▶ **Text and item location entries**
** Begin **

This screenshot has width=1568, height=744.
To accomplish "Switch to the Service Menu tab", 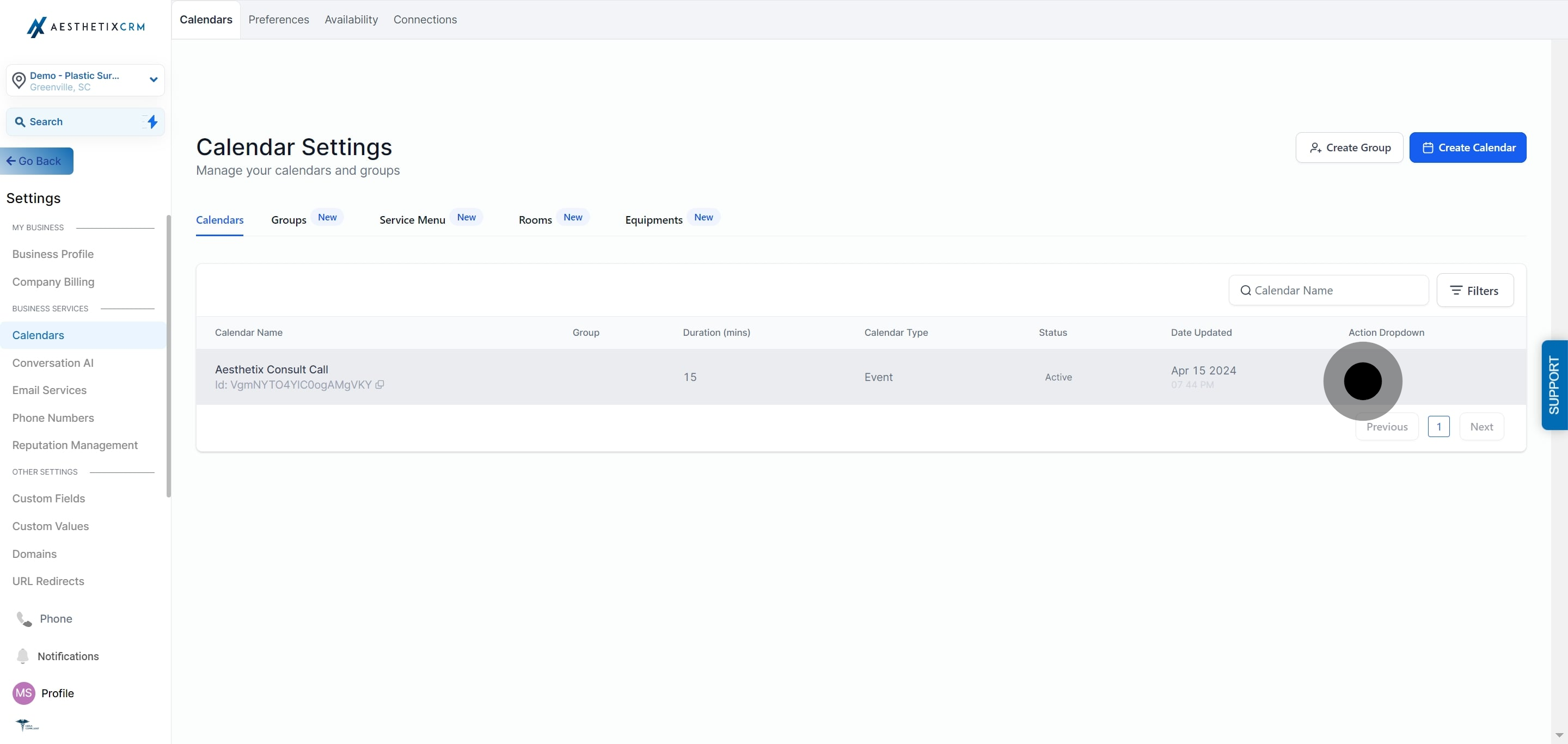I will tap(412, 220).
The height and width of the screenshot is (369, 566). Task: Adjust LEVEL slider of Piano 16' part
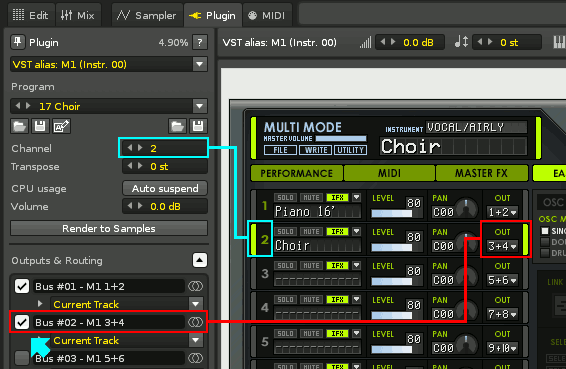(x=392, y=213)
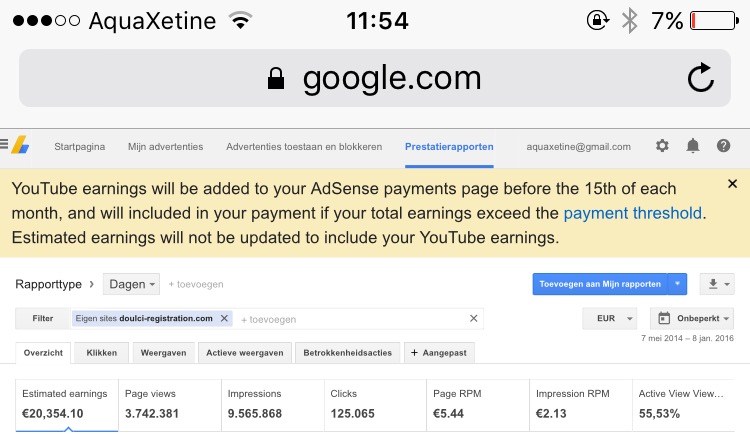Expand the Dagen report type dropdown

[132, 284]
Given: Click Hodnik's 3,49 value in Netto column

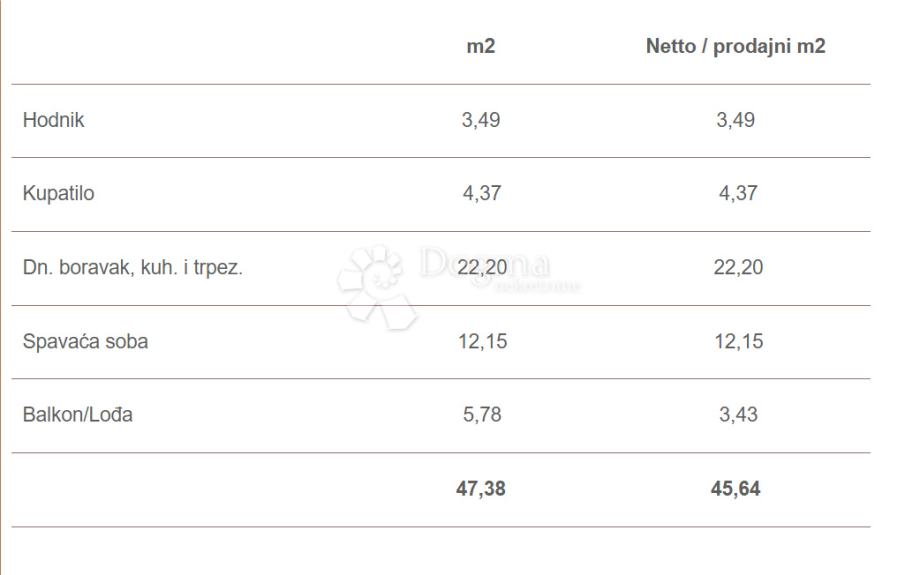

** End **

▶ **Directions for this task**
Render everything in the material from the line containing "The height and" down to the end as a JSON list of strings, one per line, skipping blank lines. Leave the pictures out.

▶ **Right answer**
[
  "The height and width of the screenshot is (369, 566). Task: Adjust LEVEL slider of Piano 16' part",
  "(x=392, y=213)",
  "Expand the Dagen report type dropdown",
  "[132, 284]",
  "Given: Click Hodnik's 3,49 value in Netto column"
]